[Excerpted records Boundary: Start]

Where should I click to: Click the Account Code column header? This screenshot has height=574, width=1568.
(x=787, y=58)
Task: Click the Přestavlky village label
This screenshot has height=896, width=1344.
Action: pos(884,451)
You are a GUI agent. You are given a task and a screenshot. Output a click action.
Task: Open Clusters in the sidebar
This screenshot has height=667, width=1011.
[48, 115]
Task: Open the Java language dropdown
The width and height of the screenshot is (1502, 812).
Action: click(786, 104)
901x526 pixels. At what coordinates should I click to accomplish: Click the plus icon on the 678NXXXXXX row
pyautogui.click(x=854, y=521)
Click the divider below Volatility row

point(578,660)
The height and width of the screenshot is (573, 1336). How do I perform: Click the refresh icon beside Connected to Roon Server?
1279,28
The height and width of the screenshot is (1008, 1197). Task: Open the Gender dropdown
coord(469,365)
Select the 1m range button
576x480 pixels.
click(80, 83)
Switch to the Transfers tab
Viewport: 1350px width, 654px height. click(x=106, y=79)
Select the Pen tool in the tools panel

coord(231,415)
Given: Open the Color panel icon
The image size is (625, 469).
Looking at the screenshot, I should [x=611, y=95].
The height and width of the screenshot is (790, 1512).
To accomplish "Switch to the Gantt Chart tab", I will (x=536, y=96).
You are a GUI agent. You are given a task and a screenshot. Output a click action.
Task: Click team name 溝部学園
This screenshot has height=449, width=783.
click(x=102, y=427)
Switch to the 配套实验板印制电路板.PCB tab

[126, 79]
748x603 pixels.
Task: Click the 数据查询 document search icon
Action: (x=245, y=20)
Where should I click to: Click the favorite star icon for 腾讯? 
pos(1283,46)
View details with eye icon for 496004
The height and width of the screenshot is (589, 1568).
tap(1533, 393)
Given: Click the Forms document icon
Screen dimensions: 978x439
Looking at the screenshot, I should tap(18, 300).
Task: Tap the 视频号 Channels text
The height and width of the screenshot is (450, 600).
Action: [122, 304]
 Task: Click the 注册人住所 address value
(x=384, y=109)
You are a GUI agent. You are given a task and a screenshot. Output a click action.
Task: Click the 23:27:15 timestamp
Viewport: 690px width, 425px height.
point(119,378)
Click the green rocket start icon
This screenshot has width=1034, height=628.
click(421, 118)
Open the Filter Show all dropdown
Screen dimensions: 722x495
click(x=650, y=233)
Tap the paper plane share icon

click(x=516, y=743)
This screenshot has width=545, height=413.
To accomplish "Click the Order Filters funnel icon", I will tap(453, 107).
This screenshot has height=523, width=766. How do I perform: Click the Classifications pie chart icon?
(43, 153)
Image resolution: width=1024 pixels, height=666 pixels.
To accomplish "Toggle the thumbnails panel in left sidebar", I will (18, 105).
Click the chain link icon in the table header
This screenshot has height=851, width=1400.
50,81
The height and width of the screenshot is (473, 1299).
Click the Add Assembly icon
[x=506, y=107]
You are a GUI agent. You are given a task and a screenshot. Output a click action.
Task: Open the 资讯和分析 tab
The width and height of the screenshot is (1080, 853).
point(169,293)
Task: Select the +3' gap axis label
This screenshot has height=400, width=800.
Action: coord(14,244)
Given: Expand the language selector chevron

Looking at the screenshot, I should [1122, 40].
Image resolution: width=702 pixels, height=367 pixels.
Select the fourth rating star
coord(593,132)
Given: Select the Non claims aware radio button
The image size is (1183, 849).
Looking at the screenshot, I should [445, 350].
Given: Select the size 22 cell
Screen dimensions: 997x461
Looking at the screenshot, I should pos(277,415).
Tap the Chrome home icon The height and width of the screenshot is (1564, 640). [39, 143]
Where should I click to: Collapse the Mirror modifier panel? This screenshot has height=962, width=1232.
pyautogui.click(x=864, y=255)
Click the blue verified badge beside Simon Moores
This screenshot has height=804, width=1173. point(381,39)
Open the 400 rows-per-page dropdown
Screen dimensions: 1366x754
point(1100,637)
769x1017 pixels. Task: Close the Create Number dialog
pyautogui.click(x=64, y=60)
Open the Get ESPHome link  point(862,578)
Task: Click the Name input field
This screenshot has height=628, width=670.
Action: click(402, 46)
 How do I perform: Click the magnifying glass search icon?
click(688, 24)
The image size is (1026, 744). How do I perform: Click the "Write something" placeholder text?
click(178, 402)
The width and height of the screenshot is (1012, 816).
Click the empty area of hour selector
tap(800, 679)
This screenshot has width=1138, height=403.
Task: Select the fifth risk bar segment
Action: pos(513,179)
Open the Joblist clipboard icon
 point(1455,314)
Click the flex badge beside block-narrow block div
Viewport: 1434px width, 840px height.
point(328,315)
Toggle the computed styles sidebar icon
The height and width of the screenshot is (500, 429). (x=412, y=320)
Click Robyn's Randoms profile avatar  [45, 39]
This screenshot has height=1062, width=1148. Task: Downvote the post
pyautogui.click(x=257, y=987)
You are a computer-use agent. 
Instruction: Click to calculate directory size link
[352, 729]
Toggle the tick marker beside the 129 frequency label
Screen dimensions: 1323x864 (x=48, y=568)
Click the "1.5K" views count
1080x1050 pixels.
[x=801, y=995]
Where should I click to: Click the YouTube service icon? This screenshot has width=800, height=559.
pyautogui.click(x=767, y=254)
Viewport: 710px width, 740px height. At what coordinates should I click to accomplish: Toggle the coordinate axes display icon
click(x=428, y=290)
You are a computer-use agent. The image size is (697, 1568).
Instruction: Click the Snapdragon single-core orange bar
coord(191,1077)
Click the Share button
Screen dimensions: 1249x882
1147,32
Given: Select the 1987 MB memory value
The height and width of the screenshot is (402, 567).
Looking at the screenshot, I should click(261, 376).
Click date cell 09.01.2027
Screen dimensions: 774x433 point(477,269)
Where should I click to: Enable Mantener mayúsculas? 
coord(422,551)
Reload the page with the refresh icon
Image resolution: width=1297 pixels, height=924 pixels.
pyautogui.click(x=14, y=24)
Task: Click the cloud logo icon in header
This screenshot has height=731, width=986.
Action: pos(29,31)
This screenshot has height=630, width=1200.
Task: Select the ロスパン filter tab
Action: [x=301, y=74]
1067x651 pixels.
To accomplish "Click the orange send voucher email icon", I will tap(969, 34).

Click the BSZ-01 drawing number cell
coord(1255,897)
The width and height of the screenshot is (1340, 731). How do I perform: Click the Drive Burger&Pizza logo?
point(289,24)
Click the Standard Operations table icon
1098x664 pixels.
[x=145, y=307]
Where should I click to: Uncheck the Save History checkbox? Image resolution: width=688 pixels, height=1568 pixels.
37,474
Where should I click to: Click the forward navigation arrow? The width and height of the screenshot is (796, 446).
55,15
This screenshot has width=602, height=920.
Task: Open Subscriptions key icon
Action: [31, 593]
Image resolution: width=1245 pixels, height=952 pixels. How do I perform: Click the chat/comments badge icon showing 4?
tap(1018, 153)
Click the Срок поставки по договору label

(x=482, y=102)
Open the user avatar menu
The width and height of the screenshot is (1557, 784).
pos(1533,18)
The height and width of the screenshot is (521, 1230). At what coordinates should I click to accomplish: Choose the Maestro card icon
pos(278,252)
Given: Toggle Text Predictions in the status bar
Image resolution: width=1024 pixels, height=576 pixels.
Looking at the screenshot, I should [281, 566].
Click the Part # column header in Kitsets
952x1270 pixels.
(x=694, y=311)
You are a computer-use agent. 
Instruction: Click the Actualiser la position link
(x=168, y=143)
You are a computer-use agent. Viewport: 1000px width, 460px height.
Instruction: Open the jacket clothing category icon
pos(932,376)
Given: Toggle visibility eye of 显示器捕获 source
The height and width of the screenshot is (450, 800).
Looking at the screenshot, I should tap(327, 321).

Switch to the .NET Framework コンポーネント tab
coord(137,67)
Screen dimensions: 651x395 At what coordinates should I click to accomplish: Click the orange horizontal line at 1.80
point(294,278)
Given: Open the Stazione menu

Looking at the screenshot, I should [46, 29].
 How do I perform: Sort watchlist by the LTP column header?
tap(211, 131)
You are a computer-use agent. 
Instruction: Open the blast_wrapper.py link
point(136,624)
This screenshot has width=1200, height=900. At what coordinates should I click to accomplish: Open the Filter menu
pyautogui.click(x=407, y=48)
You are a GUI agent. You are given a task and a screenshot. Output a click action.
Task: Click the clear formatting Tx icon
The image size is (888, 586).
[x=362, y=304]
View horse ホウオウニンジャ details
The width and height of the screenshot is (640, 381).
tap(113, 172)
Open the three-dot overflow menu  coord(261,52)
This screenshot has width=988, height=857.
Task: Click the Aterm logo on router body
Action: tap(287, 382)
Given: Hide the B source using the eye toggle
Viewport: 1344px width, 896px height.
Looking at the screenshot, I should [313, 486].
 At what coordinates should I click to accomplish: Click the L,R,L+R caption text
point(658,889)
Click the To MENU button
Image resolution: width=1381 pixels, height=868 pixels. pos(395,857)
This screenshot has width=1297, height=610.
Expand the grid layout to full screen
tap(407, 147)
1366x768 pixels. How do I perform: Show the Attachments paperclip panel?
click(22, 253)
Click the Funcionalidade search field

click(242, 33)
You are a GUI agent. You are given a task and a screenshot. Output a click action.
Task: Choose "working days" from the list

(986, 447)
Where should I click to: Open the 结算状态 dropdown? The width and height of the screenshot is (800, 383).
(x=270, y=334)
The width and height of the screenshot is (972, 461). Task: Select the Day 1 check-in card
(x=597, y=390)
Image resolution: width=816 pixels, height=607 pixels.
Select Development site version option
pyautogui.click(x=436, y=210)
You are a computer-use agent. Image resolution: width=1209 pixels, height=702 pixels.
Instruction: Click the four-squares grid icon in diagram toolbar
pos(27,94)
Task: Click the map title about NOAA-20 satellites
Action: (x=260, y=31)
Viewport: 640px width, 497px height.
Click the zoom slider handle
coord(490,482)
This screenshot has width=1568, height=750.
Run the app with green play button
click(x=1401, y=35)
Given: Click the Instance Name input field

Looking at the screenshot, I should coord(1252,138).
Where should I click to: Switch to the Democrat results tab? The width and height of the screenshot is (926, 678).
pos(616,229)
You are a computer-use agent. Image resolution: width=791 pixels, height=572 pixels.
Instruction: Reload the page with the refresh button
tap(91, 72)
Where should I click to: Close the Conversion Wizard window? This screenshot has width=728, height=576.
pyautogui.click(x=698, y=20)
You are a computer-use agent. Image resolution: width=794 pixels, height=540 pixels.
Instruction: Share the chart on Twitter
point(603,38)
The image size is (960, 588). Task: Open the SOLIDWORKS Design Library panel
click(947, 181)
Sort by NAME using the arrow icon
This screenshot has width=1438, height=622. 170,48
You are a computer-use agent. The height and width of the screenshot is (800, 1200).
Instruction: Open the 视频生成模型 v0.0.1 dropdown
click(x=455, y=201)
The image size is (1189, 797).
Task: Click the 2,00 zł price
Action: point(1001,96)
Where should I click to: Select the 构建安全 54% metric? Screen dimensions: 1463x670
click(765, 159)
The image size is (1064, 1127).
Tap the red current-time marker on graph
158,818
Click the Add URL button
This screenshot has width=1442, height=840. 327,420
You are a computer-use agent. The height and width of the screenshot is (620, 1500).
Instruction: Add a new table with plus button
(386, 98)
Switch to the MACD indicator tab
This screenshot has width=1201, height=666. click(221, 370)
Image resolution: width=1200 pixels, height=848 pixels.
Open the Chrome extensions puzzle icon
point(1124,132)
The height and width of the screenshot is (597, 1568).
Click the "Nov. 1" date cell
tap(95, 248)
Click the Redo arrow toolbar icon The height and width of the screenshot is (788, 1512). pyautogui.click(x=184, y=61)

[Excerpted records Boundary: End]

**What to do:** Repeat only the lines running from the line that contains "You are a computer-use agent. Image resolution: width=791" through the last line above, inclusive.

**Answer space:**
You are a computer-use agent. Image resolution: width=791 pixels, height=572 pixels.
Instruction: Reload the page with the refresh button
tap(91, 72)
Where should I click to: Close the Conversion Wizard window? This screenshot has width=728, height=576.
pyautogui.click(x=698, y=20)
You are a computer-use agent. Image resolution: width=794 pixels, height=540 pixels.
Instruction: Share the chart on Twitter
point(603,38)
The image size is (960, 588). Task: Open the SOLIDWORKS Design Library panel
click(947, 181)
Sort by NAME using the arrow icon
This screenshot has width=1438, height=622. 170,48
You are a computer-use agent. The height and width of the screenshot is (800, 1200).
Instruction: Open the 视频生成模型 v0.0.1 dropdown
click(x=455, y=201)
The image size is (1189, 797).
Task: Click the 2,00 zł price
Action: point(1001,96)
Where should I click to: Select the 构建安全 54% metric? Screen dimensions: 1463x670
click(765, 159)
The image size is (1064, 1127).
Tap the red current-time marker on graph
158,818
Click the Add URL button
This screenshot has width=1442, height=840. 327,420
You are a computer-use agent. The height and width of the screenshot is (620, 1500).
Instruction: Add a new table with plus button
(386, 98)
Switch to the MACD indicator tab
This screenshot has width=1201, height=666. click(221, 370)
Image resolution: width=1200 pixels, height=848 pixels.
Open the Chrome extensions puzzle icon
point(1124,132)
The height and width of the screenshot is (597, 1568).
Click the "Nov. 1" date cell
tap(95, 248)
Click the Redo arrow toolbar icon The height and width of the screenshot is (788, 1512). pyautogui.click(x=184, y=61)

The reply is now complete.